Aim: In the passage on Lenau, swap "devout" for "dedicated" and give the part from "The testimony ingrained" to "seal his fate." again.

Source excerpt:
The testimony ingrained within the framework of a poem often reflects the mood of its author, and in the case of Lenau, the author often chose to mirror a realm of despondency, The rendition of his despair in his verse may sadden those readers who become familiar with his life.
In 1802 Lenau was born in a German-speaking enclave of Hungary, He was christened Franz Nikolaus Niembsch, and following the demise of his grandfather he inherited a name denoting ties to the royalty of the Habsburg dynasty: Nikolaus Edler von Strehlenau.
The young Nikolaus was a devout pupil, and he eventually went on to study at various Austro-Hungarian universities, where his academic ambitions were throttled by desultoriness. At this time, he was already seized by a recurring inner restlessness and fits of melancholia, conditions which would intensity throughout his life and seal his fate.
After the death of his grandmother, he inherited a modest fortune in which he saw a means of leading an independent lifestyle. He journeyed to Stuttgart, which, before the second unification of Germany, was both a principality and a literary capital. Lenau soon established a reputation as a gifted poet.
Money, however, has a habit of wanting to be spent, and along with a disillusion with indigenous ideology - "My fatherland that cowardly dumb kisses the heel of the despot" - he ventured to the United States, where he also wanted to be inspired by the country's nature. His stay inspired him to write a poem about the Niagara Falls, to compose stanzas about Native Americans, and to express in verse a longing for the regions he had wanted to leave behind.
He had grown homesick, and after a little over a year's stay in America, he returned to his homeland, traveling extensively and fervently shaping poems that were published and enjoyed repeated success...poems which reflect his pessimism, his self-estrangement, and his bouts with hopelessness. And he wrote of love...Cupid having tormented him with arrows.
In 1844, he was seized by a stroke, resulting in an increasing dementia which caused him to seek confinement in mental asylums. In 1850, he died in the asylum of Oberdobling (near Vienna).

Record set:
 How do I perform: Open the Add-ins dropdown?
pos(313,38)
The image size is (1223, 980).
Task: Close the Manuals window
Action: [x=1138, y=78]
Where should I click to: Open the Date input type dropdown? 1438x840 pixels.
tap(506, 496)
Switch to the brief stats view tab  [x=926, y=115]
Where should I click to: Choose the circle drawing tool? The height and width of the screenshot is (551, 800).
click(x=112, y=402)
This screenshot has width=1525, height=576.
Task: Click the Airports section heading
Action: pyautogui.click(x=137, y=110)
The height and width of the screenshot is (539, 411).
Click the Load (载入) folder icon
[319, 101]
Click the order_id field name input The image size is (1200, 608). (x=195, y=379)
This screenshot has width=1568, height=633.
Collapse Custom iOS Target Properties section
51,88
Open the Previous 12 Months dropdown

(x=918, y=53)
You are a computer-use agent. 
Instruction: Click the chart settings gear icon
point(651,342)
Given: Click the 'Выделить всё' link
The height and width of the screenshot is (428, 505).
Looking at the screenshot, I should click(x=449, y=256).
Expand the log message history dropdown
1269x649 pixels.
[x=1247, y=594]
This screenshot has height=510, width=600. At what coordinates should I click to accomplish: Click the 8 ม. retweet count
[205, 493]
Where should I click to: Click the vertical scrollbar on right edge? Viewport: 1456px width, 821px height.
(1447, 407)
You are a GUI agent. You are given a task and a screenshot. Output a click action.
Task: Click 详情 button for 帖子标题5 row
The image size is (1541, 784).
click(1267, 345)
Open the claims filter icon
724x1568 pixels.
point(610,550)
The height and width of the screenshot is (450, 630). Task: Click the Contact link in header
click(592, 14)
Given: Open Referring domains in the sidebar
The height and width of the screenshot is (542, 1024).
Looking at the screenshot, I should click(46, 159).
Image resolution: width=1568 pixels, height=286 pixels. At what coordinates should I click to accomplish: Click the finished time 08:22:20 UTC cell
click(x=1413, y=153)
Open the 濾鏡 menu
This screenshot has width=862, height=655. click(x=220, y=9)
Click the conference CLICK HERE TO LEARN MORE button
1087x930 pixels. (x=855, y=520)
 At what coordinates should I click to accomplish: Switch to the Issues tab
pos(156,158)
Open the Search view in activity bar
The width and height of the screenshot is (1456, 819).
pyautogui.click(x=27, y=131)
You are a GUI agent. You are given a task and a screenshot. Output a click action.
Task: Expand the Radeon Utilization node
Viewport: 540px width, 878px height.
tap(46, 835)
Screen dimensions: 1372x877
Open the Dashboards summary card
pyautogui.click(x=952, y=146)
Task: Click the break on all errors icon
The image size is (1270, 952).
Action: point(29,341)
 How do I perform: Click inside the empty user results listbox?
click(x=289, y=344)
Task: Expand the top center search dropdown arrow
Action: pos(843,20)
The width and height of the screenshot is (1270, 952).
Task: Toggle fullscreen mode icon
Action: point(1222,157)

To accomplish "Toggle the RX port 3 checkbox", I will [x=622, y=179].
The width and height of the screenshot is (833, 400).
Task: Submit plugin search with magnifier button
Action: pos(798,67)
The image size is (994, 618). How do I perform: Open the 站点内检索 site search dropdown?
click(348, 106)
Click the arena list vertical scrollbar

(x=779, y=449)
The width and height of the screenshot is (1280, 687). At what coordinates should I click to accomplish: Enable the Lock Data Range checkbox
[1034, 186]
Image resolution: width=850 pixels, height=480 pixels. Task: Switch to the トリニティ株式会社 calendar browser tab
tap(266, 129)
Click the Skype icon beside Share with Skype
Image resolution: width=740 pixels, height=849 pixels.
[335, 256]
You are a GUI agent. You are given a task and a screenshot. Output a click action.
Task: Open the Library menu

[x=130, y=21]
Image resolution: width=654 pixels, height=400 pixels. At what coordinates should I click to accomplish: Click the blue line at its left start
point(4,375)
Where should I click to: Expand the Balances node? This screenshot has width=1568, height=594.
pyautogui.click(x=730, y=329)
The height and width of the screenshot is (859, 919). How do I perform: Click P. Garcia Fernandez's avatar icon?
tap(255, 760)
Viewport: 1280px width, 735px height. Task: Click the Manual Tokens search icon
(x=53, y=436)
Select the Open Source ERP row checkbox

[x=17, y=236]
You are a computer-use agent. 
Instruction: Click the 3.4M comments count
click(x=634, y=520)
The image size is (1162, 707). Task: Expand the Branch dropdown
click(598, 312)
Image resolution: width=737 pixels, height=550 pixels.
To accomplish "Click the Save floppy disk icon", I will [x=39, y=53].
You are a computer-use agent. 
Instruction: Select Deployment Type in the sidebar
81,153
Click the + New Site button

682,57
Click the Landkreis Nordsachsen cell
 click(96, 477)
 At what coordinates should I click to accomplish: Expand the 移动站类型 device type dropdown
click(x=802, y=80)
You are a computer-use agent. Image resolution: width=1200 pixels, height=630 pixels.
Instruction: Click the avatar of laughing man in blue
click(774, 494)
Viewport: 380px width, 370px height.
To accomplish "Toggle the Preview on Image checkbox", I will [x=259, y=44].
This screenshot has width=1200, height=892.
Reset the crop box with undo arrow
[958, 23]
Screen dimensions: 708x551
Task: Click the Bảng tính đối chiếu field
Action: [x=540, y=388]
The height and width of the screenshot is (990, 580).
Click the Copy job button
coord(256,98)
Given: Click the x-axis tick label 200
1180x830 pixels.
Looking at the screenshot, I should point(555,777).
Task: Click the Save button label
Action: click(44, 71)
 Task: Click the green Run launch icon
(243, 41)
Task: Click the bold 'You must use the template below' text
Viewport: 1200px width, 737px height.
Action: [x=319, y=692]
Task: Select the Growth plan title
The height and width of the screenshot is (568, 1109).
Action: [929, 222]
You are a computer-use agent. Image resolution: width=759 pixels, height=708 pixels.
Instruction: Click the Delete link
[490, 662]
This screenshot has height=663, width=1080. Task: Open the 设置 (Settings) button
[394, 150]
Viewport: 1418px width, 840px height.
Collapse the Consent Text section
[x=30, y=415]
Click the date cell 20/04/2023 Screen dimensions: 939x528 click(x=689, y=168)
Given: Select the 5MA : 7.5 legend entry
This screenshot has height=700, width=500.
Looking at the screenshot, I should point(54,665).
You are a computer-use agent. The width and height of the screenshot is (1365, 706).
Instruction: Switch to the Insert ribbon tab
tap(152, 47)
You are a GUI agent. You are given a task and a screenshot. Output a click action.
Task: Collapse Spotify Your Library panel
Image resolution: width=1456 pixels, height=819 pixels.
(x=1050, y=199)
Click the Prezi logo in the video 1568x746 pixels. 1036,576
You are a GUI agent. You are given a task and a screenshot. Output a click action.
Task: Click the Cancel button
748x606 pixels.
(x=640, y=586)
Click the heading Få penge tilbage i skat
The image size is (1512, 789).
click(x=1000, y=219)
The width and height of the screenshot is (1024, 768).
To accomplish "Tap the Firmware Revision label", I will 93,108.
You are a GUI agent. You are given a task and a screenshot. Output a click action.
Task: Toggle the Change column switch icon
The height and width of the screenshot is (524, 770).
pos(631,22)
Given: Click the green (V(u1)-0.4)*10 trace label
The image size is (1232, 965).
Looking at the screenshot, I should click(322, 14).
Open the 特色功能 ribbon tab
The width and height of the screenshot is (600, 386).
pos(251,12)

The solution:
The testimony ingrained within the framework of a poem often reflects the mood of its author, and in the case of Lenau, the author often chose to mirror a realm of despondency, The rendition of his despair in his verse may sadden those readers who become familiar with his life.
In 1802 Lenau was born in a German-speaking enclave of Hungary, He was christened Franz Nikolaus Niembsch, and following the demise of his grandfather he inherited a name denoting ties to the royalty of the Habsburg dynasty: Nikolaus Edler von Strehlenau.
The young Nikolaus was a dedicated pupil, and he eventually went on to study at various Austro-Hungarian universities, where his academic ambitions were throttled by desultoriness. At this time, he was already seized by a recurring inner restlessness and fits of melancholia, conditions which would intensity throughout his life and seal his fate.